» **REQUIREMENT**
The exercise asks you to copy every line below in which "agent" appears.

» **THE RECORDS**
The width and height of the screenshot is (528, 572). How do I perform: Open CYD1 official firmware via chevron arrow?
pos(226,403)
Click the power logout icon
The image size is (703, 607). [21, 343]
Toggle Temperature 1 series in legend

...

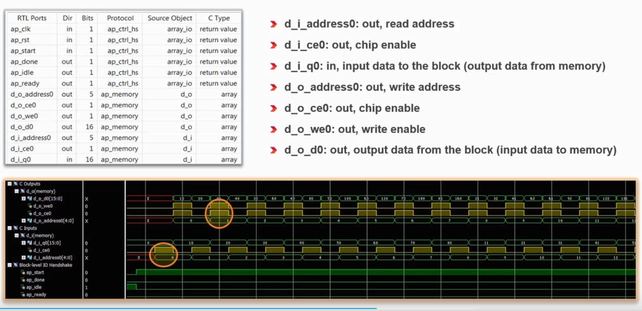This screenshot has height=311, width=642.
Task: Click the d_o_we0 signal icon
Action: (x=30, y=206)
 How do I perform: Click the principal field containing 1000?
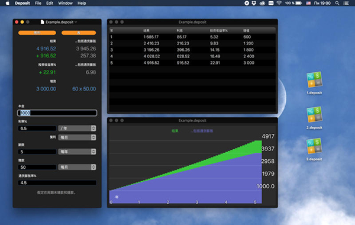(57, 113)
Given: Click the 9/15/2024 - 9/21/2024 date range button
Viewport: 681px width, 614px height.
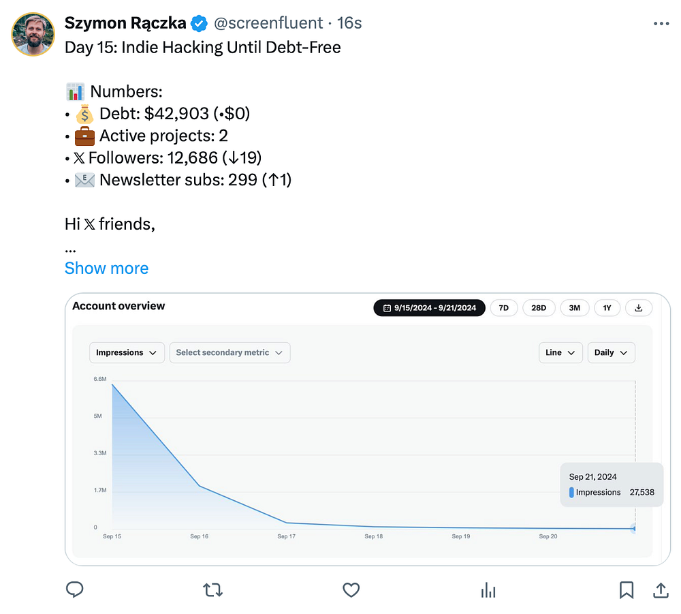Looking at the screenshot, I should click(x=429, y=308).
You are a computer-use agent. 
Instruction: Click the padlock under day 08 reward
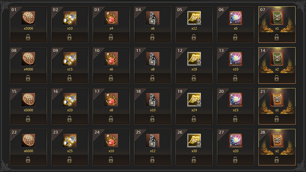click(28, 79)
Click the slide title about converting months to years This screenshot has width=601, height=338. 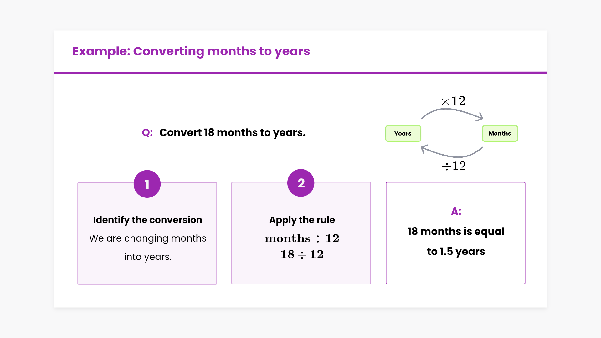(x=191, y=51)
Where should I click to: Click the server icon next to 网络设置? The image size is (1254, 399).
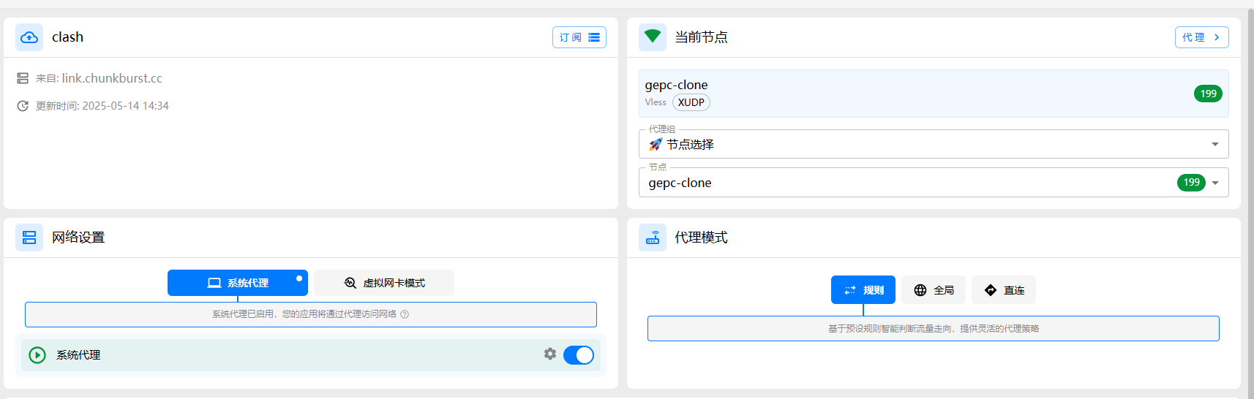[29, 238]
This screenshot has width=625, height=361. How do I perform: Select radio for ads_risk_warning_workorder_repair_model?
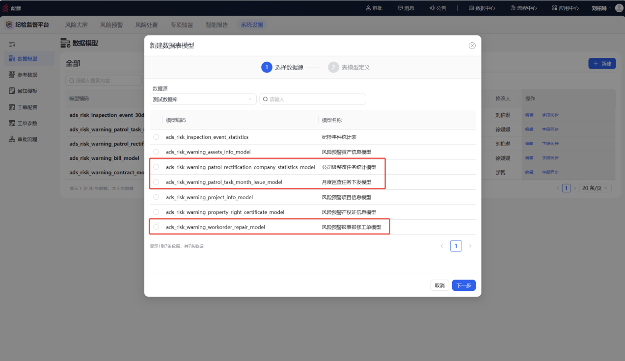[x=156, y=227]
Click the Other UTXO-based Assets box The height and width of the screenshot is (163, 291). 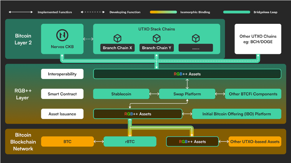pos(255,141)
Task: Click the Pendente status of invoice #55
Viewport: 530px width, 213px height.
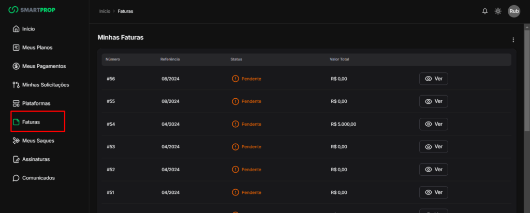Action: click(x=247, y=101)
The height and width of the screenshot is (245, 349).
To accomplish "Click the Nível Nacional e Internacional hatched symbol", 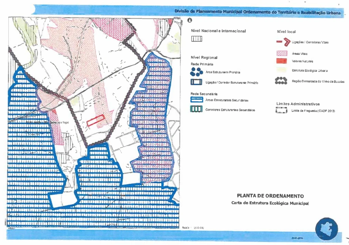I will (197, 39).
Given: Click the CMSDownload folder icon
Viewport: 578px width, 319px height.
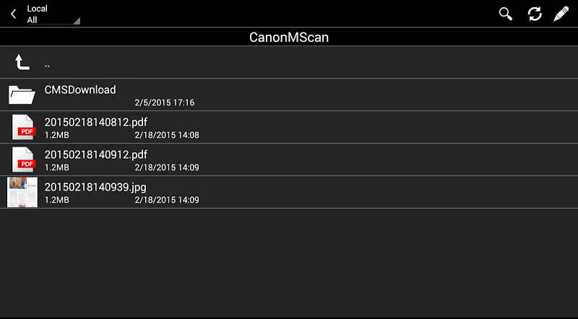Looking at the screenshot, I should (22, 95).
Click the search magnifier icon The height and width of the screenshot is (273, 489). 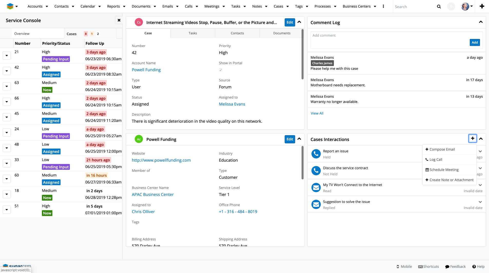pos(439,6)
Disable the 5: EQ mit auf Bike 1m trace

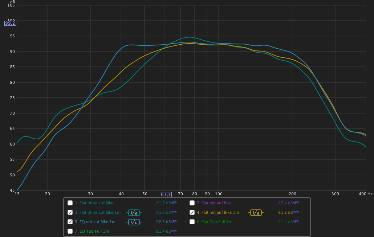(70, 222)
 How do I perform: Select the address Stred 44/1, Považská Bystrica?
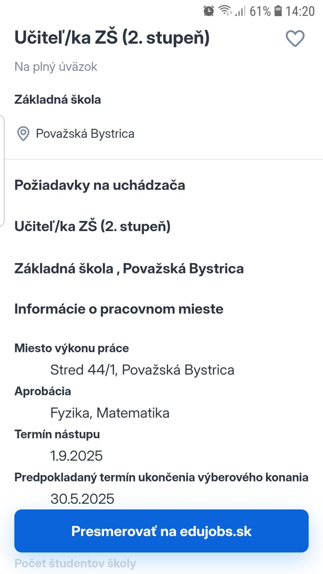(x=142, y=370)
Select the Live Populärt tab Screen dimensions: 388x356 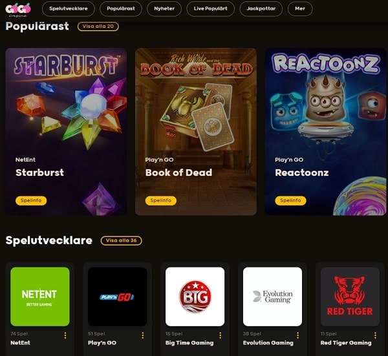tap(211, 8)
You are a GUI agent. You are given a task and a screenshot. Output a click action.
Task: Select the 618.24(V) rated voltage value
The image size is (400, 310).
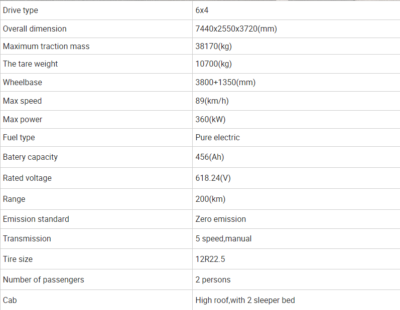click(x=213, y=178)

...

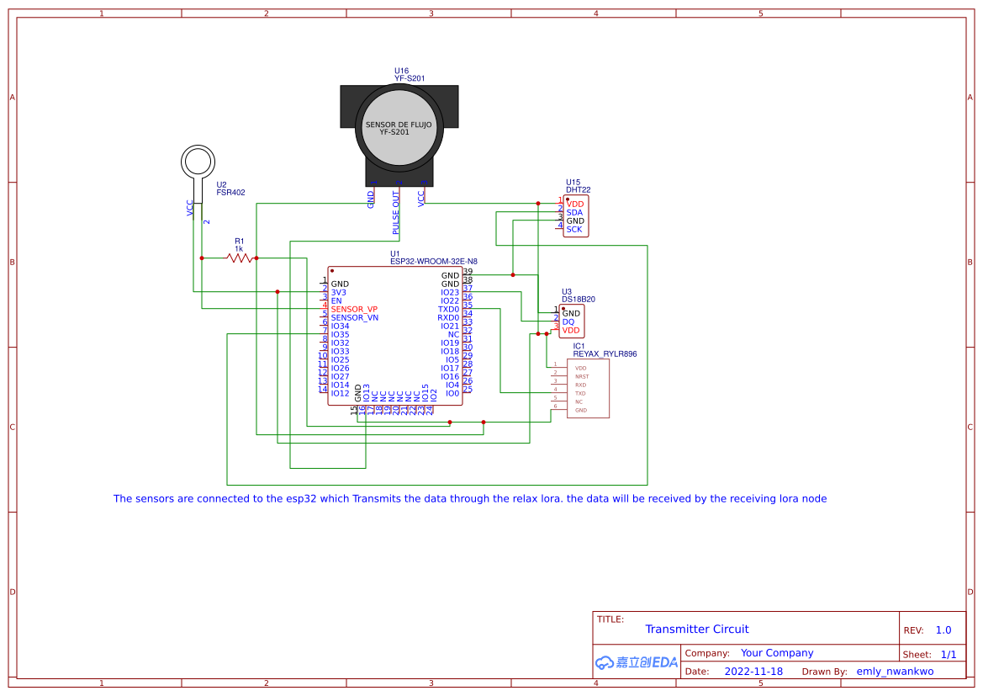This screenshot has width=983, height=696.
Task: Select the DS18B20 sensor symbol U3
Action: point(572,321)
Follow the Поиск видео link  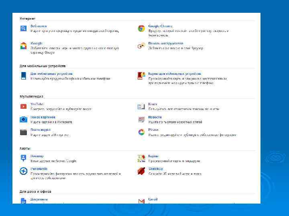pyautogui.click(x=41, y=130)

» **YOUR RESPONSE**
You are a computer-use agent. 
You are a GUI agent. You are given a task and a screenshot. Output a click action.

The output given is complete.